Middle Eastern banking regulations don't normally make headlines, but the United Arab Emirates' announcement on Sunday that it would guarantee bank deposits was heard 'round the world. The reason is that the Emirate of Dubai, along with Abu Dhabi one of the main components of the U.A.E., shook up an otherwise sleepy Thanksgiving weekend with the announcement that Dubai World, the heavily indebted state-owned real estate development company, would be unilaterally restructuring its debts. That would have been major financial news on any day—countries are generally assumed to stand behind the debts of state-owned firms and a sovereign default is always big news. But these days, financial news is political news, so the Dubai default is raising fears about the stability of other small, heavily indebted countries and nobody certain where a wave of defaults might end.
What’s really strange is that in the minds of some, the Dubai bubble economy became a poster boy for the virtues of free markets.

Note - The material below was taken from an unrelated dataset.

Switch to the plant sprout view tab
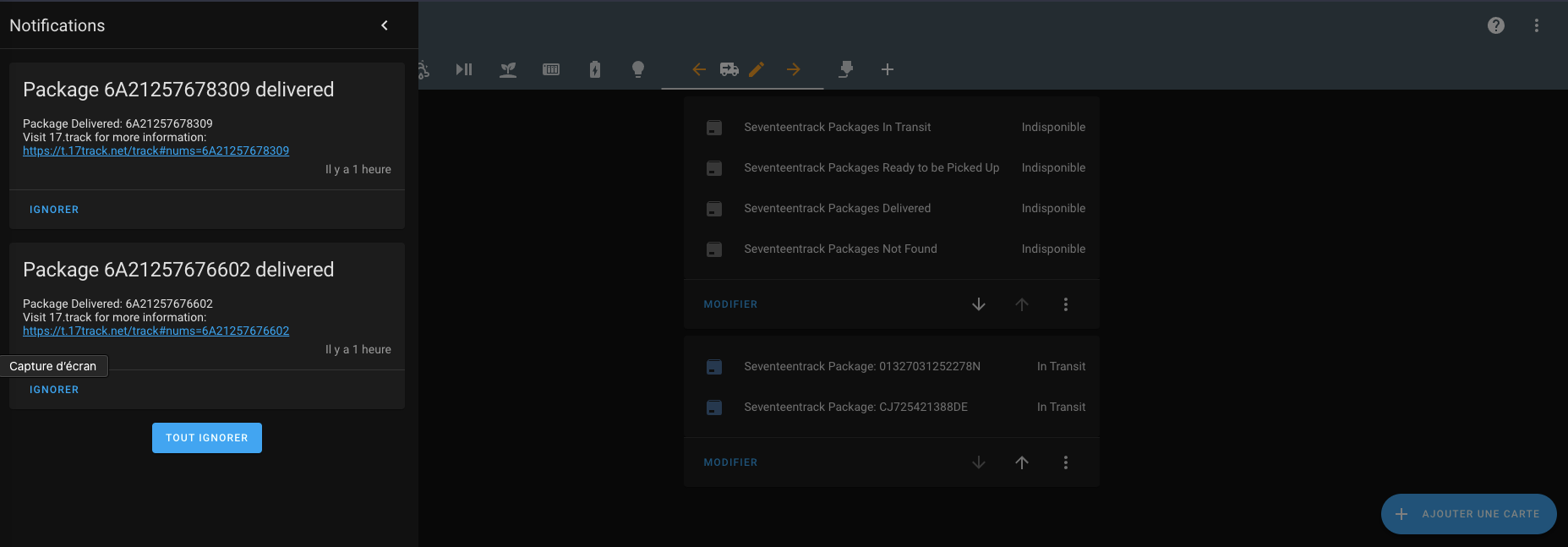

But beyond a scare story from the financial crisis, Dubai World’s trouble likely represents the end of one of the most bizarre social models in the world. Before the default, Dubai was probably best-known to the world for its ambitious architectural projects. Things like Burj al-Arab, the world’s second-tallest hotel, built on an artificial island and sculpted to resemble the shape of a sail. Or, on an even more ambitious scale, the Palm Islands, a series of artificial islands constructed to resemble the shape of palm trees, but done at such a large scale as to be clearly visible from the International Space Station. Dubai features the largest shopping mall in the world, as well as a smaller shopping mall that includes, among other things, an indoor ski resort.
Why would a place with a smaller population than Kansas need the world’s biggest mall, massive skyscrapers and a massive land reclamation projects? Well, it didn’t. As to why they were there, most people were probably inclined to say some eccentric sheikh got his hands on oil money. In reality, however, while neighboring Abu Dhabi is still a major exporter of oil and natural gas, Dubai’s natural resource wealth has largely run out. Instead, the Emirate tried to reinvent itself as a finance and tourism hub.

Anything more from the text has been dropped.